**Description of the task:** Search term "target": please copy every line of the records below that contains it.

**Input data:**
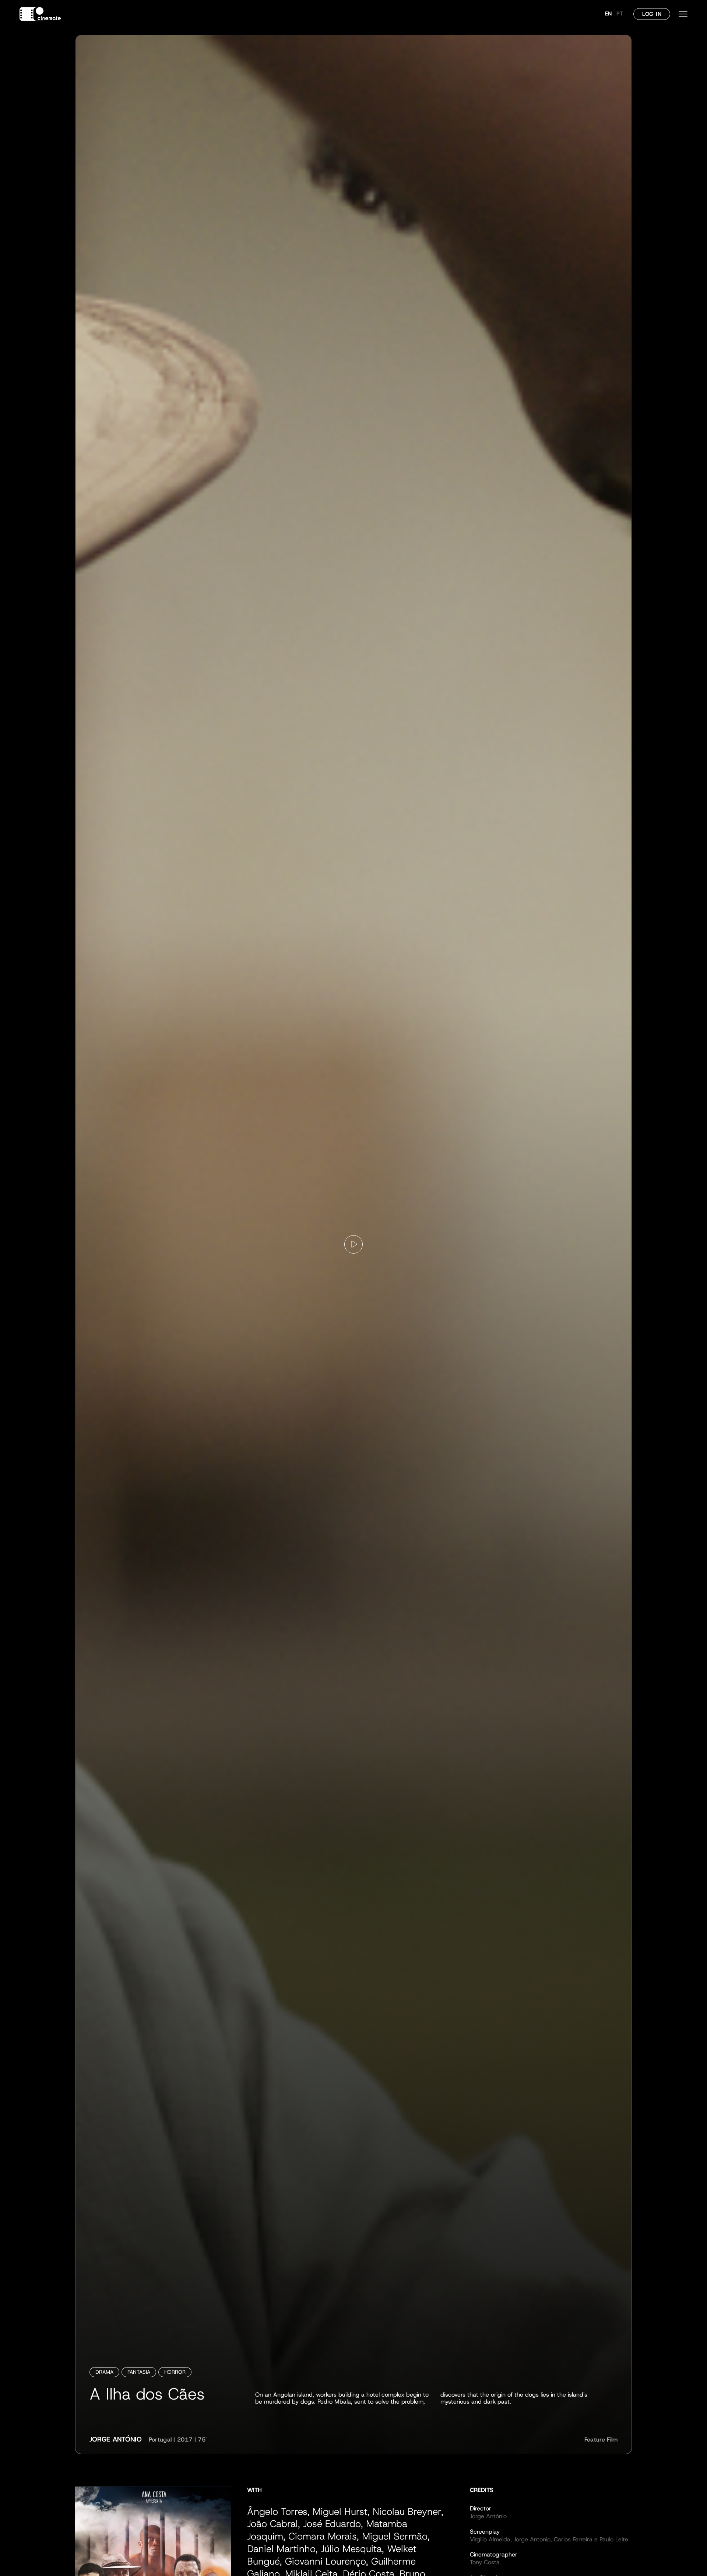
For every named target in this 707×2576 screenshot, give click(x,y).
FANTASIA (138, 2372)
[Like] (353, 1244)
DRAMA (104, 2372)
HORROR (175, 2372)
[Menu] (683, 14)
==
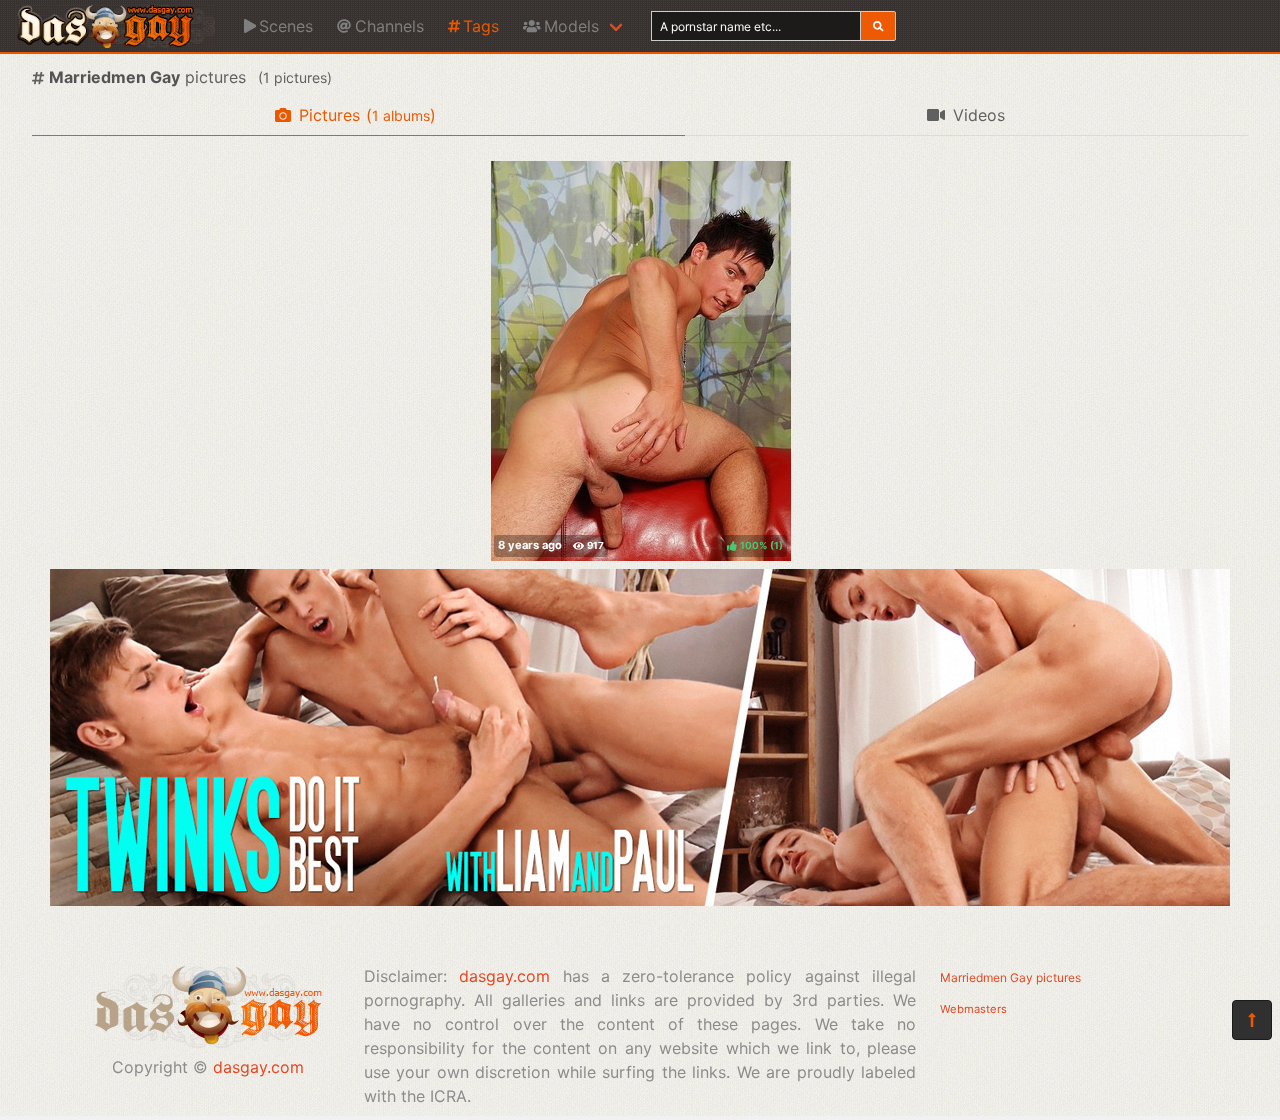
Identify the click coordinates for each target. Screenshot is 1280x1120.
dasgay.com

**Solution:**
For every named target in this 707×2576 screenshot, give click(x,y).
Identify the click coordinates for each target. Screenshot is 1280x1120.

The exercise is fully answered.